Breno Rodrigo de Messias Leite*
O cientista político Sérgio Abranches, em seu artigo seminal “Presidencialismo de Coalizão: o dilema institucional brasileiro”, publicado em 1988 – no bojo da Assembleia Nacional Constituinte e da promulgação da Carta Magna no mesmo ano – lança a mais duradoura e profunda interpretação sobre o regime democrático brasileiro.
A tese de Sérgio Abranches é clara e precisa: o sistema político brasileiro é uma combinação de sistema eleitoral de representação proporcional com lista aberta, multipartidarismo fragmentado e presidencialismo impositivo com características imperiais. Além do mais, acrescenta o autor, o arranjo institucional é traduzido em termos de coalizões pluripartidárias e inter-regionais no âmbito do federalismo. Pela sua força explicativa, a tese de Sérgio Abranches tornou-se quase um consenso na comunidade dos cientistas políticos.

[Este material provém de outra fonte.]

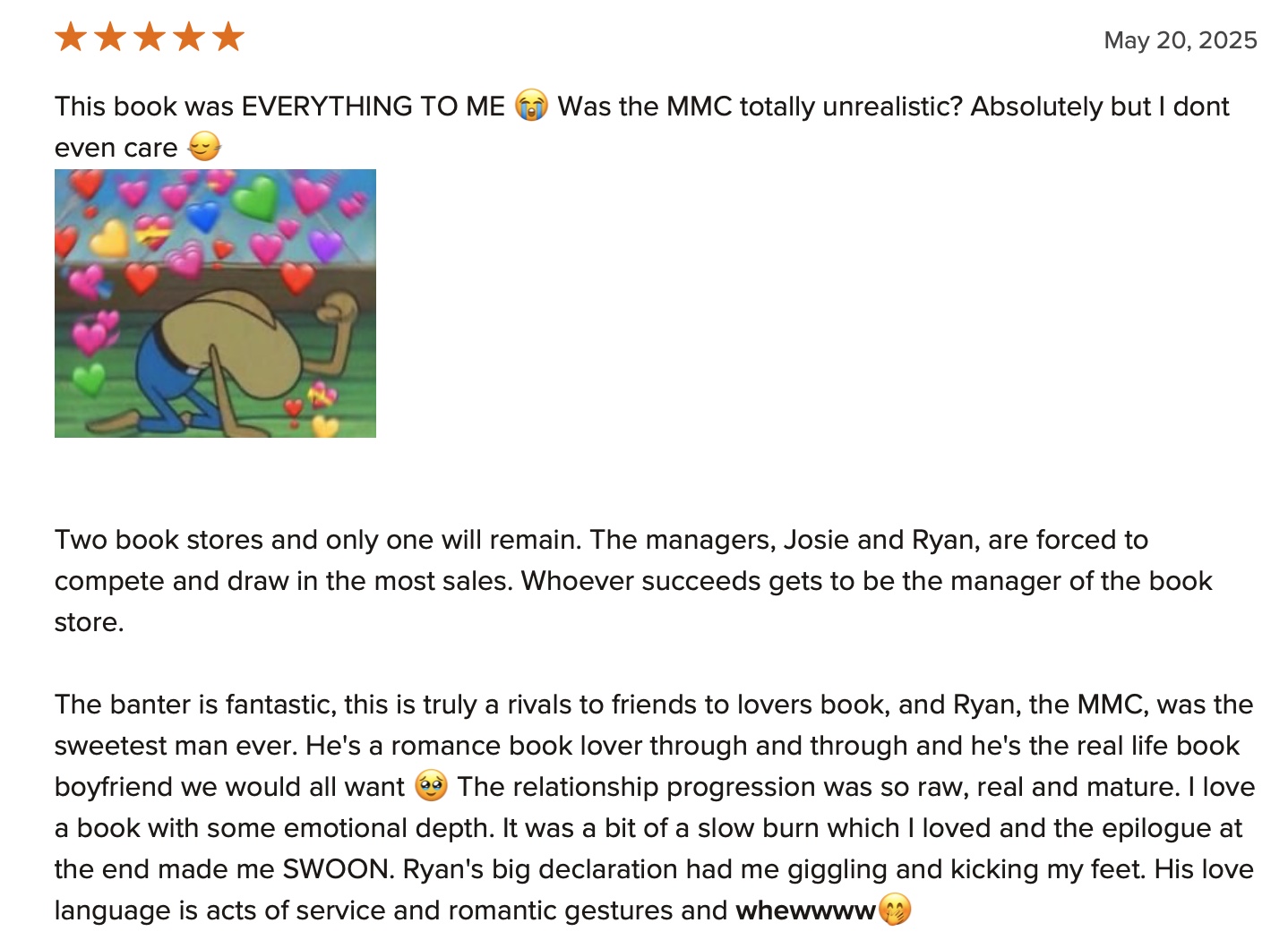Click the May 20, 2025 review date
Image resolution: width=1288 pixels, height=940 pixels.
[1180, 40]
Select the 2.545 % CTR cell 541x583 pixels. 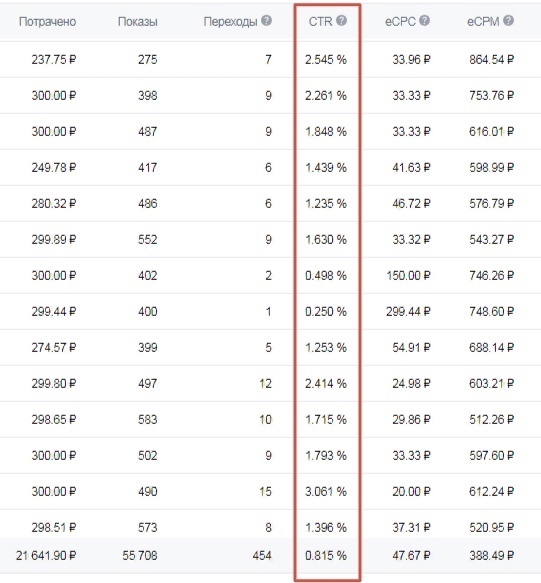click(326, 59)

Todavia, nas últimas décadas, o propalado presidencialismo de coalizão foi colocado à prova incontáveis vezes. Crises de governabilidade, conflitos entre Executivo e Legislativo, prerrogativas sobre a indicação ministerial, corrupção governamental, competição pelo controle de alocação orçamentária, etc. O gerenciamento do presidencialismo de coalizão já experimentou todos os cálculos possíveis e sobreviveu ao longo do tempo.
Dos presidentes da República que saíram vitoriosos nas urnas, Fernando Henrique Cardoso (1994-2002) e Luiz Inácio Lula da Silva (2003-2010) são indiscutivelmente os casos de sucesso no gerenciamento presidencial por um único motivo: respeitaram a lei de ferro do presidencialismo de coalizão brasileiro. Edificaram bases partidárias robustas, investiram na formação de coalizões minimamente vitoriosas no Congresso Nacional, distribuíram as pastas ministeriais na proporção do apoio recebido nas votações legislativas e, por fim, construíram pontes com os governadores e os prefeitos das principais cidades e capitais. De algum modo, FHC e Lula governaram com realismo e ajustam as necessidades de seus governos aos limites institucionais do país.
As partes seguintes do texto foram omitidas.